Prerequisites: Complete Tutorial 1 (Probability Fundamentals) before starting here.
Tutorial Structure
Chapter 0: Getting Started
Set up your environment (Google Colab or local installation)
Chapter 1: Python Essentials
Just enough Python to read and run GenJAX code
Chapter 2: Your First Generative Function
Chibany’s meals in code — from sets to simulation
Chapter 3: Understanding Traces
What GenJAX records when programs run
Chapter 4: Conditioning and Observations
How to ask “what if I know this happened?”
Chapter 5: Inference in Action
The taxicab problem, now solved with code!
Chapter 6: Building Your Own Models
Go beyond Chibany’s meals
Learning Philosophy
You already know the concepts from the probability tutorial.

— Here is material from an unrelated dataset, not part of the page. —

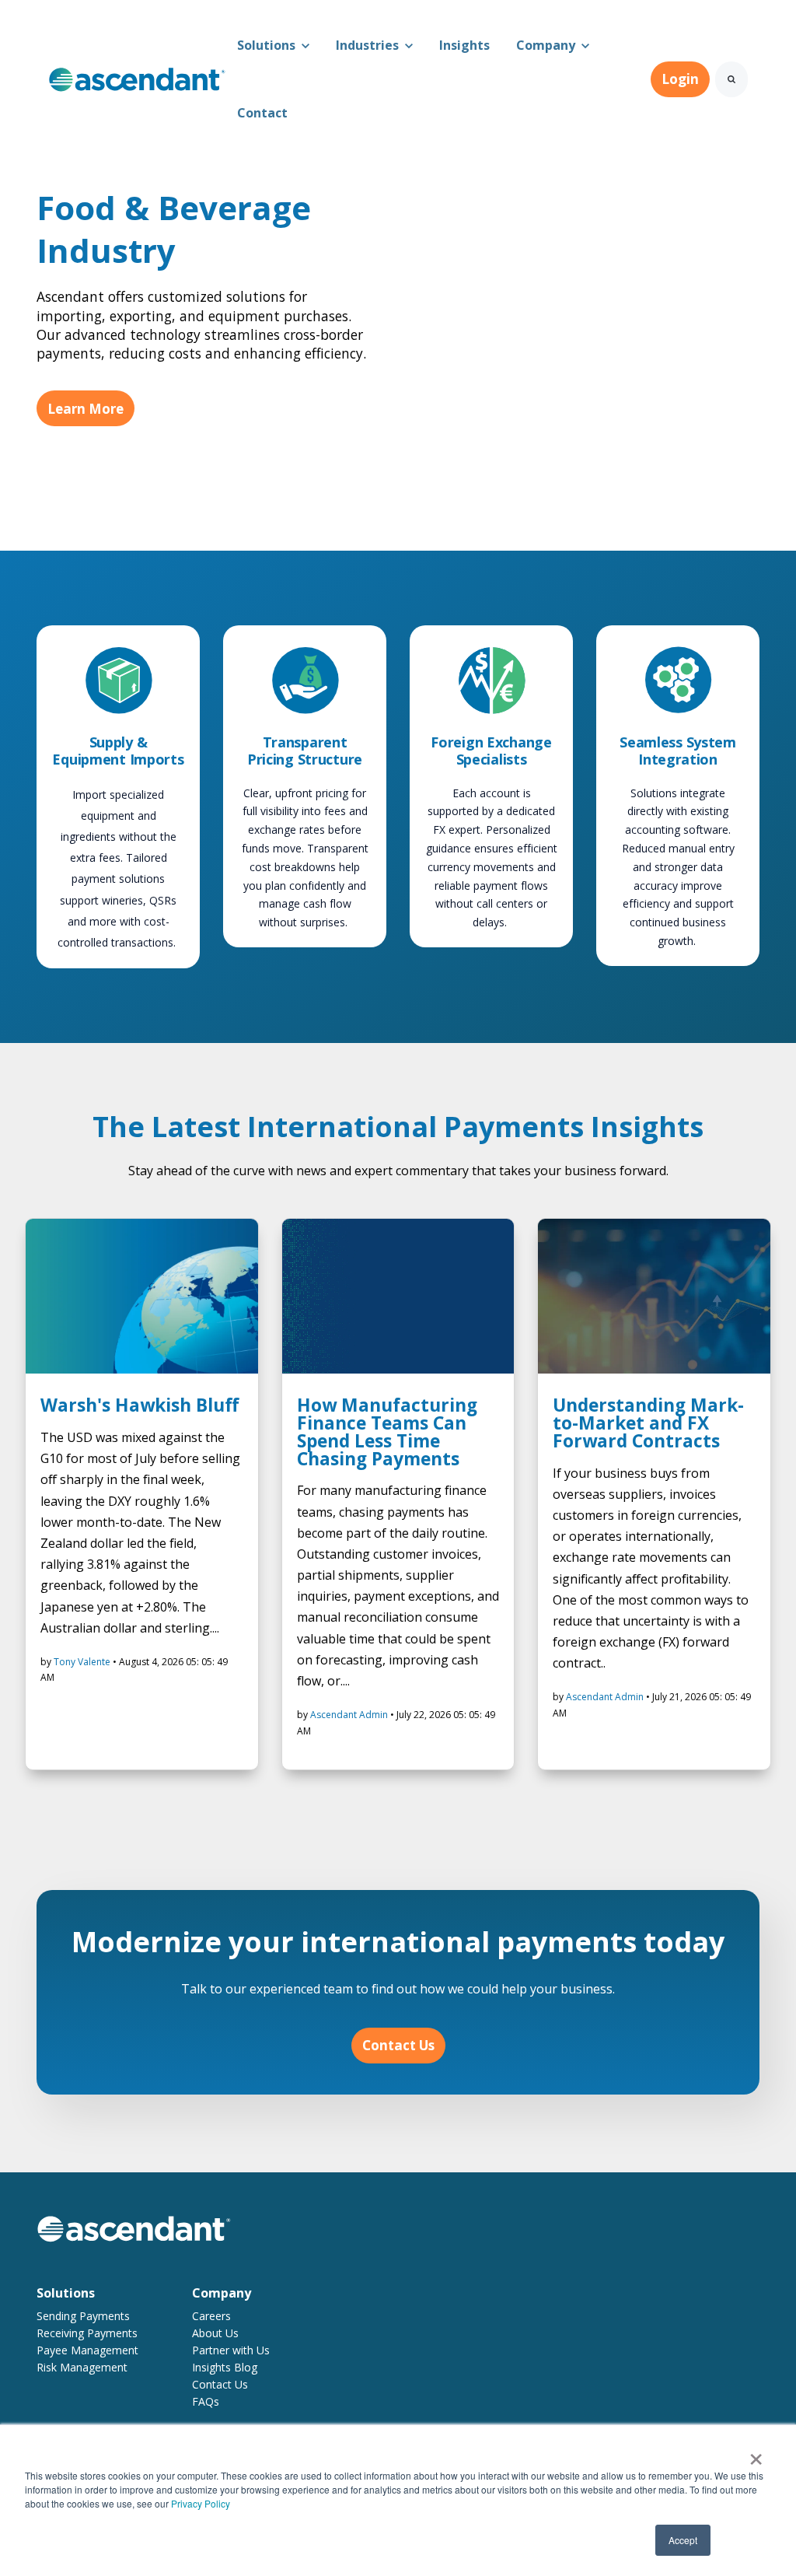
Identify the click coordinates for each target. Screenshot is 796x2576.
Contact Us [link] (398, 2045)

This tutorial just shows you how to:
- Express outcome spaces as generative functions
- Express events as filters on outcomes
- Let computers do the counting (simulation)
- Ask conditional probability questions (inference)
Every chapter includes:
- 📖 Explanation connecting to set-based probability
- 💻 Interactive Colab notebook
- 🎮 Widgets to play with parameters
- 📊 Visualizations that update automatically
- ✅ Exercises with solutions
What You’ll Build
By the end of this tutorial, you’ll be able to:
- Write simple generative models in GenJAX
- Run simulations to approximate probabilities
- Perform inference given observations
- Visualize results with interactive plots
- Understand the connection between theory and code
You’ll see how the taxicab problem, Chibany’s meals, and other examples from the probability tutorial can be solved computationally!
Prerequisites
Required:
- ✅ Completed “A Narrative Introduction to Probability”
- ✅ Understand sets, events, and conditional probability
- ✅ Know what Chibany likes to eat 😊
Not Required:
- ❌ Programming experience
- ❌ Python knowledge
- ❌ Software installation (if using Colab)
Ready to Start?
Let’s set up your environment and write your first probabilistic program!
Choose your path:
- Chapter 0: Getting Started with Google Colab → (Recommended)
- Chapter 0b: Local Installation → (Optional)
Or jump to Python basics:
Learning Tip
Don’t try to memorize Python syntax! Focus on understanding:
- What the code is trying to do (the purpose)
- How it connects to probability concepts (the mapping)
- What happens when you run it (the result)
You can always copy-paste and modify examples. Understanding beats memorization!